Il proprietario iniziale può anche scegliere su quale piattaforma renderli fruibili (dove per fruibile si intende “visualizzabile”, ascoltabile, giocabile, etc… a seconda di quale oggetto digitale sia collegato al NFT). Questo a sua volta rende utile l’NFT, per esempio, per carte da gioco utilizzabili in un determinato videogame strategico, oppure una immagine che può essere vista solo in un determinato “museo” virtuale, etc…
Che valore ha un token?
A questo punto viene spontaneamente da chiedersi che valore abbia un token.
“Un gioiello è un oggetto prezioso, un oggetto raro, qualcosa che ha un valore e non sempre un prezzo”
Bruno Munari
Beh, proprio come qualsiasi altro oggetto prezioso, il valore non è insito nell’oggetto stesso ma viene invece assegnato da persone che lo ritengono prezioso. Questo è ancora più evidente quando l’oggetto in questione è unico o appartiene a una serie limitata.
In questi casi intervengono questioni emotive o di speculazione, non necessariamente legate al valore intrinseco dell’oggetto in sé. Pensiamo, non so, alla chitarra appartenuta a Jimi Hendrix, oppure a uno schizzo fatto da Leonardo da Vinci, oppure semplicemente al primo tweet mai pubblicato su Twitter.

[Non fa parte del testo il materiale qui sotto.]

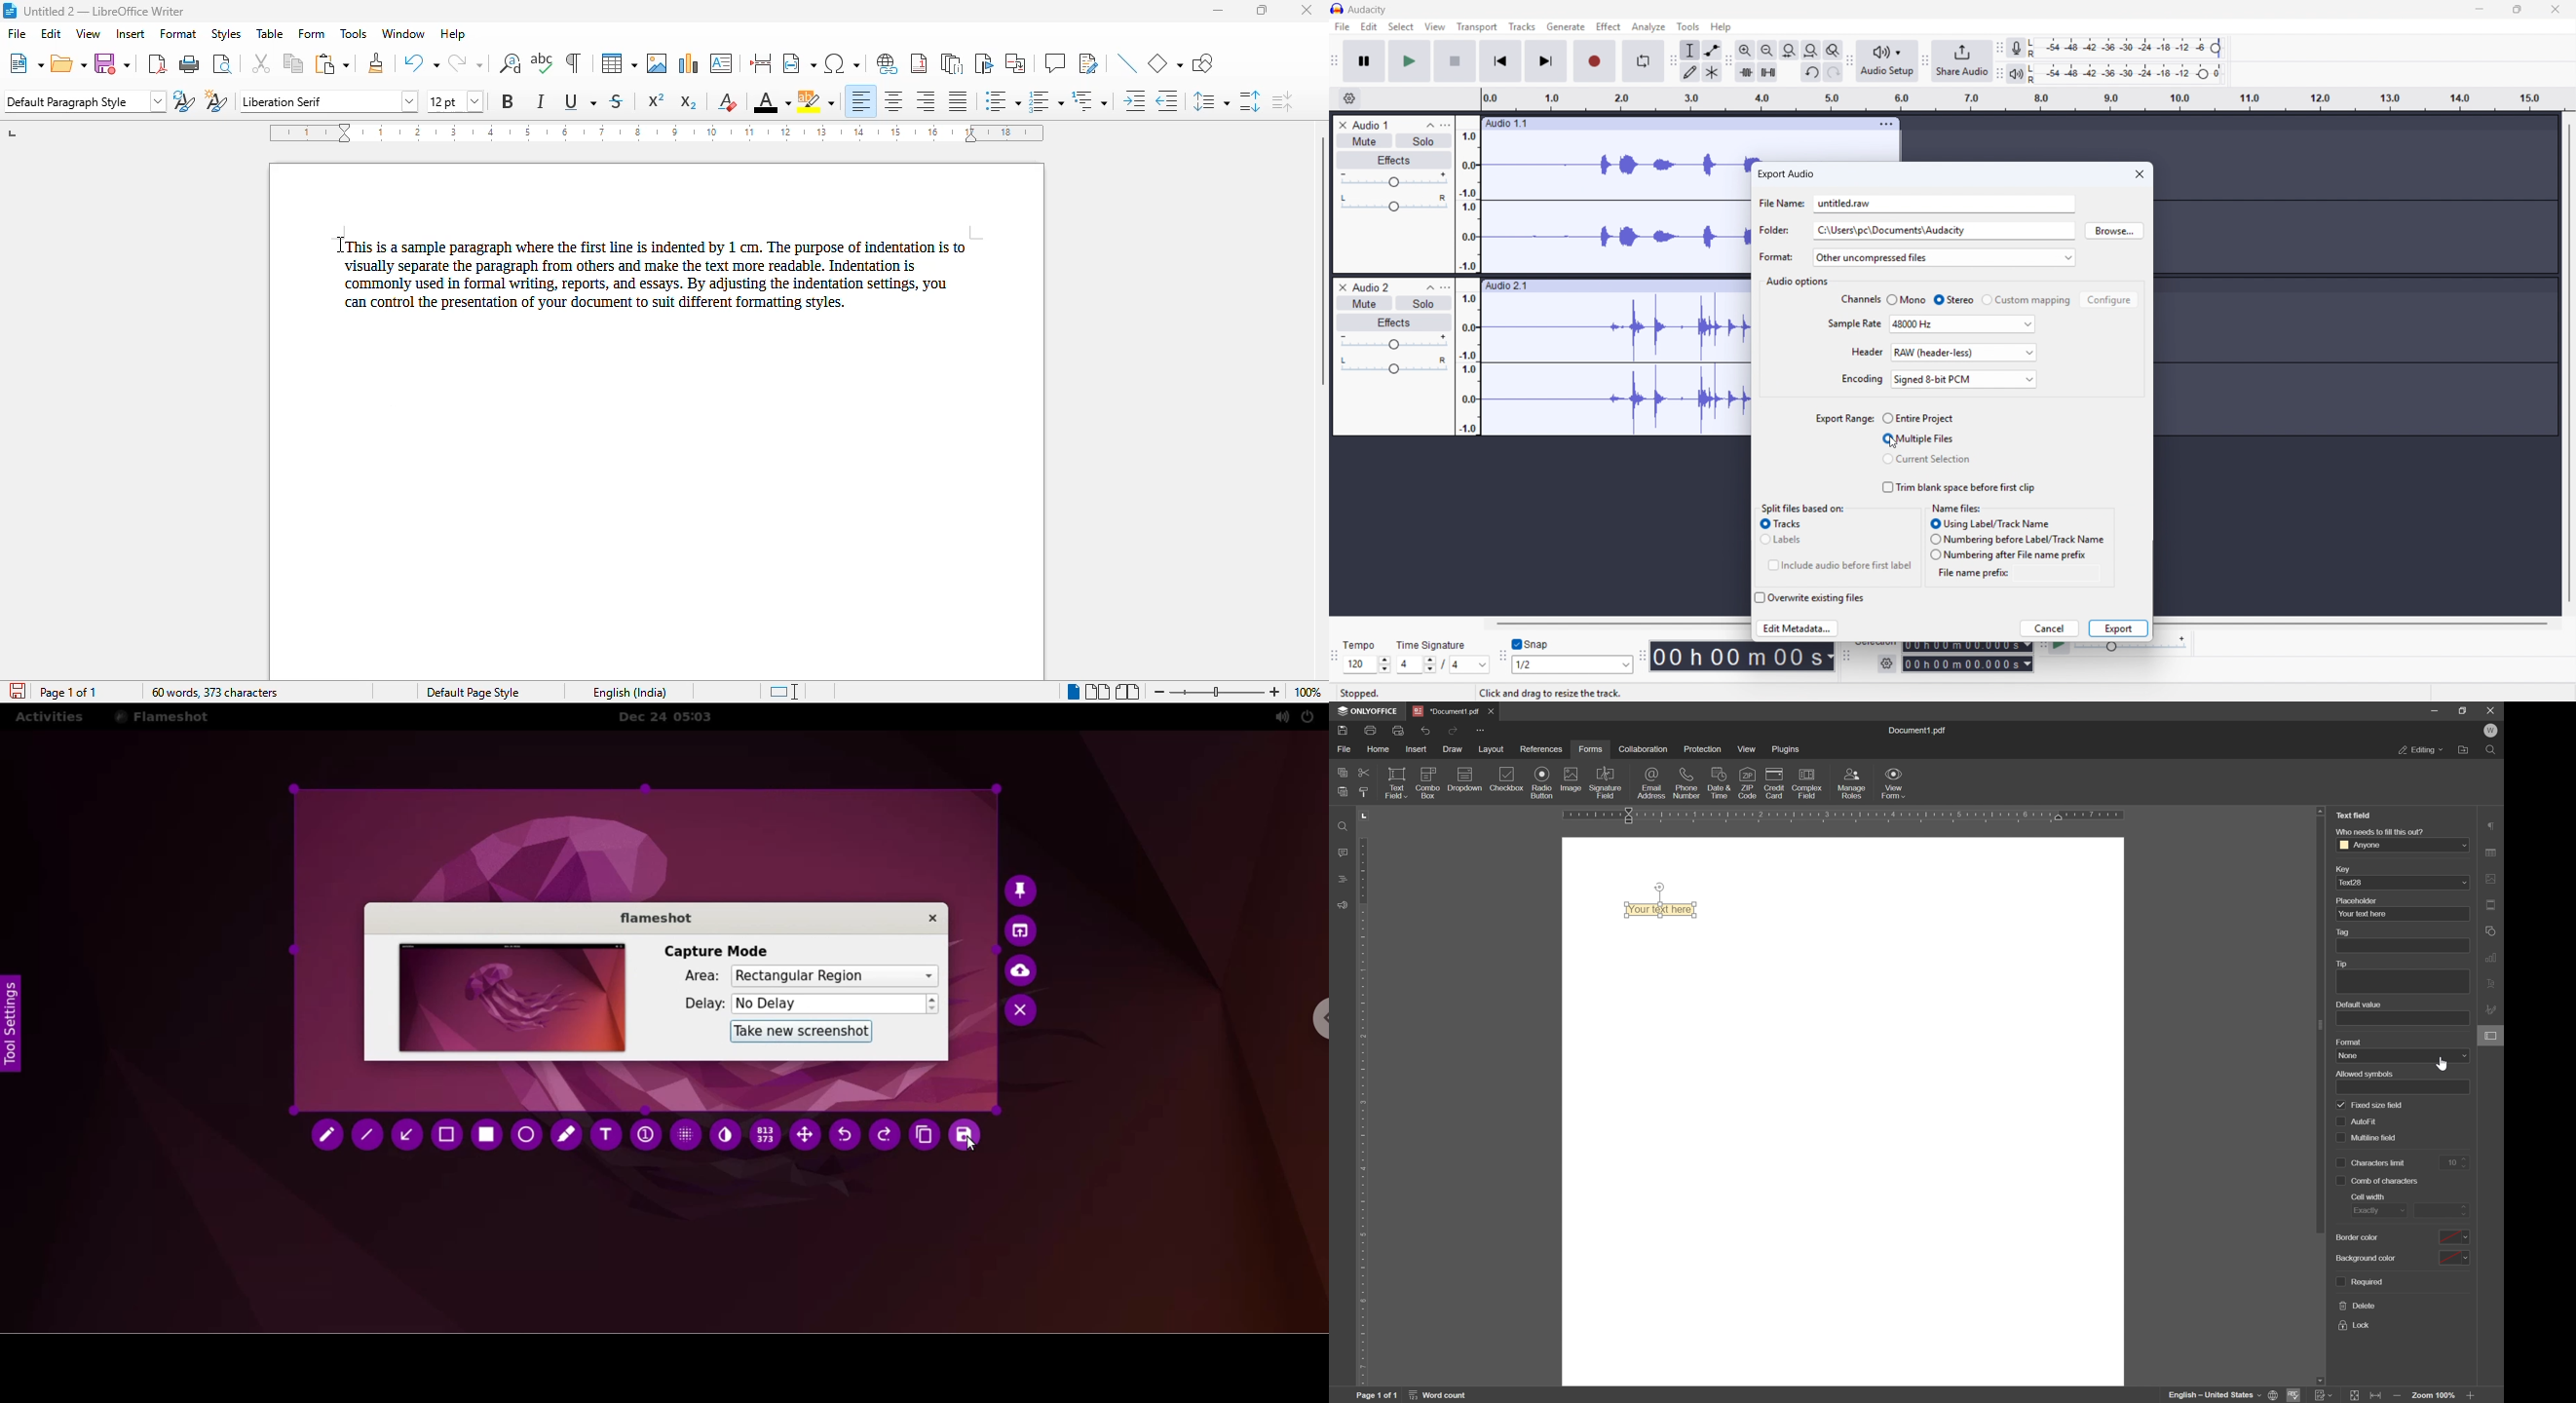 Image resolution: width=2576 pixels, height=1428 pixels. What do you see at coordinates (2378, 1396) in the screenshot?
I see `fit to width` at bounding box center [2378, 1396].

Problemi legati alla sua applicazione
Il più evidente è sotto gli occhi di chiunque stia seguendo almeno un poco questo fenomeno: i prezzi sono molto sovradimensionati e quasi sicuramente è in atto una bolla speculativa.
Un altro problema è quello legato all’attribuzione della proprietà intellettuale. Sembra un apparente paradosso ma se pensiamo alle loro caratteristiche non è così strano. Facciamo un esempio molto banale. Io faccio un quadro e lo fotografo per venderlo in una galleria online. Qualcuno scarica la foto e la “tokenizza”. La proprietà dell’immagine legata al token, a questo punto, viene attribuita dal sistema automaticamente al secondo, anche se l’opera originale era mia.
Infine la questione che la sensibilità attuale rende più importante: l’impatto ambientale. Anche se è tutto virtuale, nel sottostante c’è comunque una infrastruttura che consuma energia, server che stanno accesi, connessioni che devono essere mantenute, etc… Considerando la quantità di scambi che incominciano ad essere legati agli NFT in particolare e alla blockchain/criptovalute in generale, questo consumo inizia ad essere molto grande.
Chiarito tutto ciò, però, non significa che il fenomeno sia da derubricare a puro fenomeno di colore: la bolla presto scoppierà e le quotazioni medie diventeranno più “umane”; i contratti smart che stanno dietro agli NFT diventeranno sempre più accurati, le fonti di energia utilizzate, sotto la spinta della crescente sensibilizzazione ambientale, diventeranno sempre più “verdi”… Presto, insomma, gli aspetti ancora critici di questi strumenti si risolveranno e faranno posto agli innegabili aspetti positivi.